* **Written task 1**
In the Bear Lake fishing thread, what color of trick worm got most of the bites?

[[ Document section open ]]

# Bear lake trip....



## jcoss15 (Oct 11, 2010)

Went to bear lake thurs. morn in my kayak. Lake was green with fertilize so I didn't feel that great about catching many fish. Fish the banks hard with trick worms and topwater and ended up catching 7 bass, 4 keepers, and lost one around 4lbs. right at the yak. So it was a surprising trip for bear lake. Forgot the camera so no pics :thumbdown:keepers were in the 12-15in. range. Bubblegum trick worm got most of my bites.


----------



## Mike Moore (Feb 10, 2010)

Went to stone lake today. Its green also!


----------



## jstblsd (Jul 6, 2010)

That is good for Bear Lake!


----------



## born2fizh (Feb 6, 2008)

my uncle went to bear lake friday he only caught 2 brim it seems like they frertilize it about the time fish bed every year it used not to be like that


----------



## Donut slayer (Jan 16, 2009)

Can anybody explain to me why they fertilize the lakes like they do? Last time I went to karick lake, they had it a solid green and didnt catch a thing. Can't be a St. Patties day thing could it?


----------



## jcoss15 (Oct 11, 2010)

Donut slayer said:


> Can anybody explain to me why they fertilize the lakes like they do? Last time I went to karick lake, they had it a solid green and didnt catch a thing. Can't be a St. Patties day thing could it?


To keep people from catching anything....:thumbdown: or it seems that way.


----------



## born2fizh (Feb 6, 2008)

they do it to kill the grass and to cloud the water so grass can't grow. if the water stayed clear it the grass would take over


----------



## fishallyear (Oct 24, 2007)

Donut slayer said:


> Can anybody explain to me why they fertilize the lakes like they do? Last time I went to karick lake, they had it a solid green and didnt catch a thing. Can't be a St. Patties day thing could it?


 In my opinion they do it to give the bass a better spawn to replenish the lake. keeps the bed towers off the lake


----------



## barefoot (Nov 3, 2011)

What exactly do they use?
I live on a small lake that is choked w/ weeds...maybe it would work for me too...

It does give the water a funky green color...lol.


----------

[[ Document section closed ]]

* **Written task 2**
Update the rows below, starting at the first row and stopping after the line that has "(288, 1202).". Replace "coordinate pair" with "pair of numbers", leave everything else unchanged, and omit the pictures from your answer.

[[ Source material open ]]

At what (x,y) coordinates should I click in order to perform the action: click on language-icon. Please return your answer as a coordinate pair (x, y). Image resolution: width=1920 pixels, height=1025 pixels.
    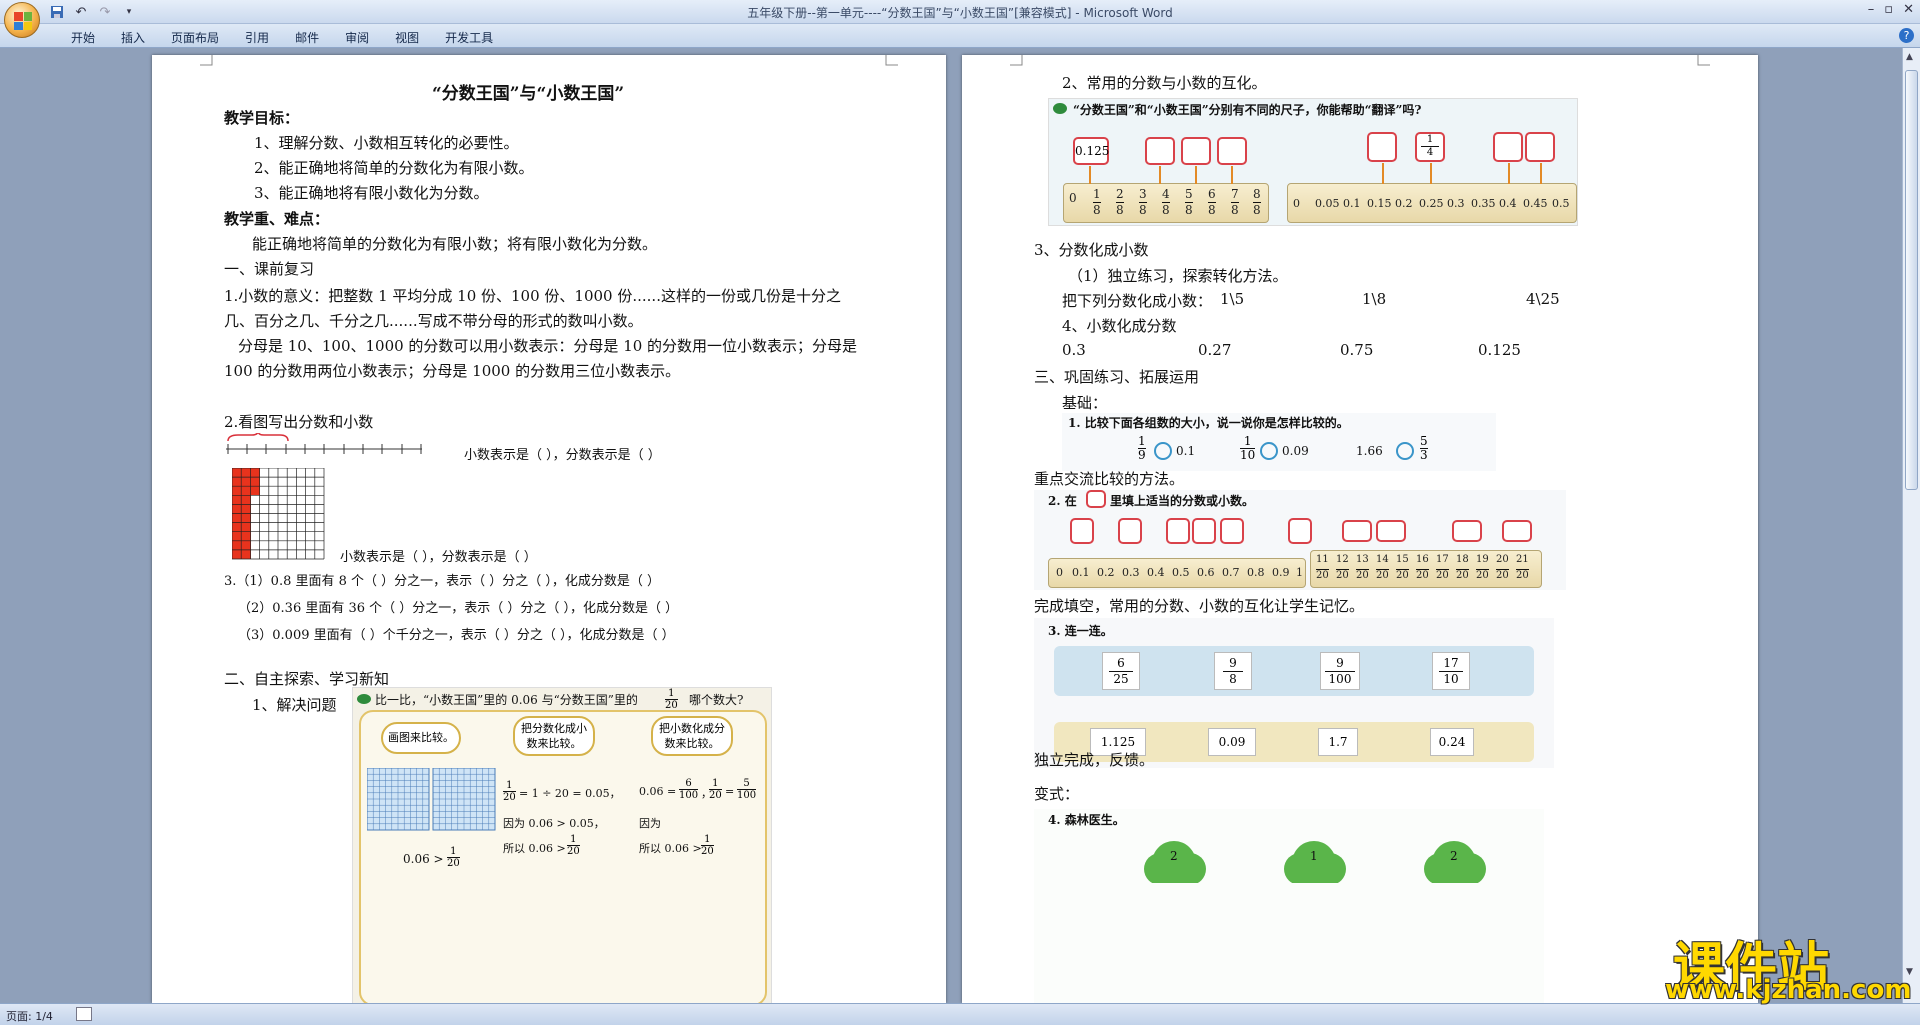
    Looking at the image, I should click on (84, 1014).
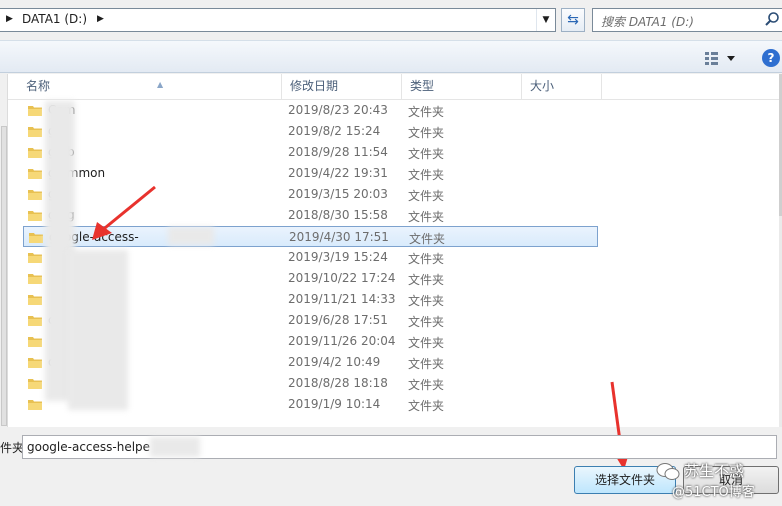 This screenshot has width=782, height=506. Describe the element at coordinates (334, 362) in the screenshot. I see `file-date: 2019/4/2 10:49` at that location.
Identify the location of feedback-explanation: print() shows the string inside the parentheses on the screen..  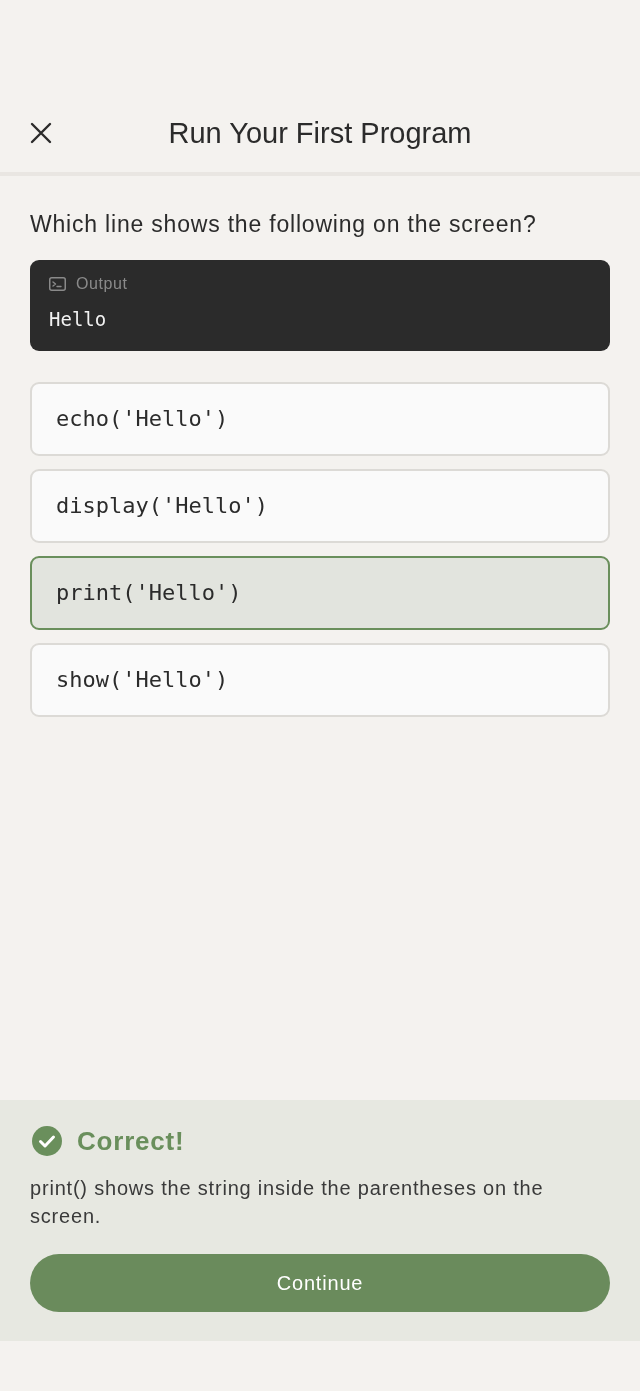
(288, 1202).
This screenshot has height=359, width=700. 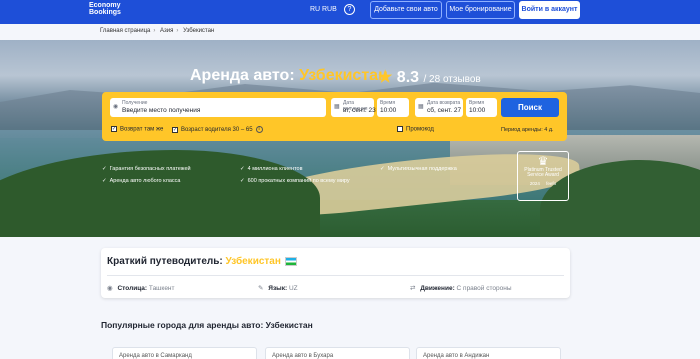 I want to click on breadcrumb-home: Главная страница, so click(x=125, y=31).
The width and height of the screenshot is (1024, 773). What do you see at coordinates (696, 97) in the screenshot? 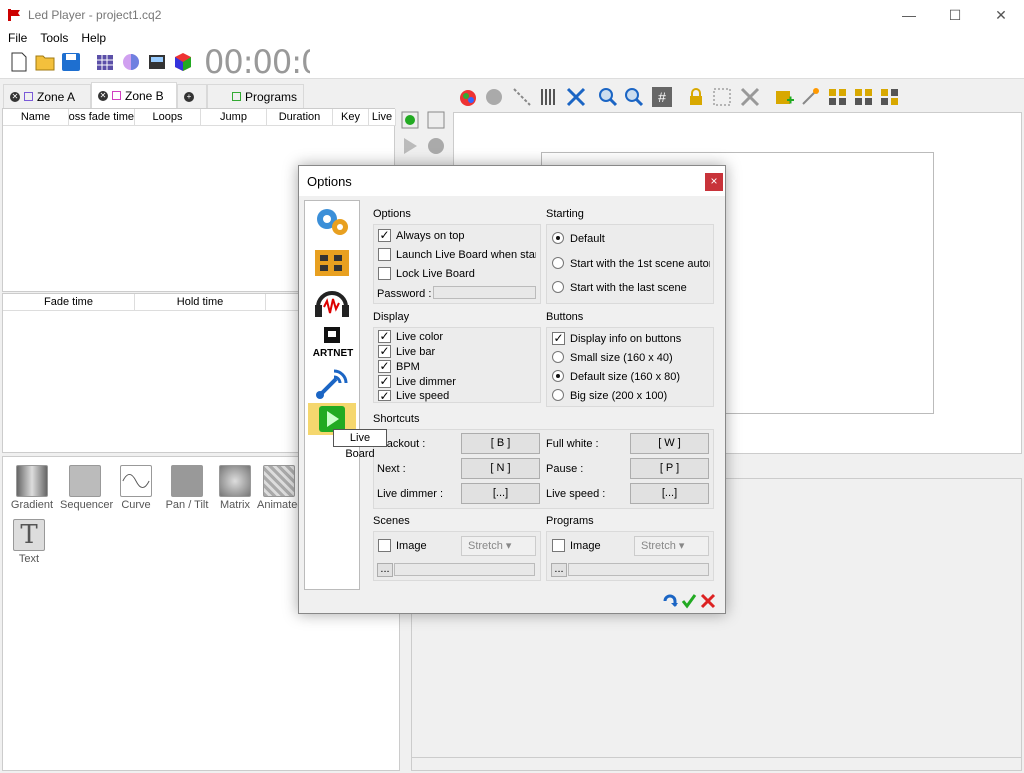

[[ Source material closed ]]

* **Solution 1**
Bubblegum.

* **Solution 2**
At what (x,y) coordinates should I click in order to perform the action: click on language-icon. Please return your answer as a pair of numbers (x, y). Image resolution: width=1920 pixels, height=1025 pixels.
    Looking at the image, I should click on (84, 1014).
 This screenshot has width=782, height=506. Describe the element at coordinates (334, 362) in the screenshot. I see `file-date: 2019/4/2 10:49` at that location.
Identify the location of feedback-explanation: print() shows the string inside the parentheses on the screen..  
(288, 1202).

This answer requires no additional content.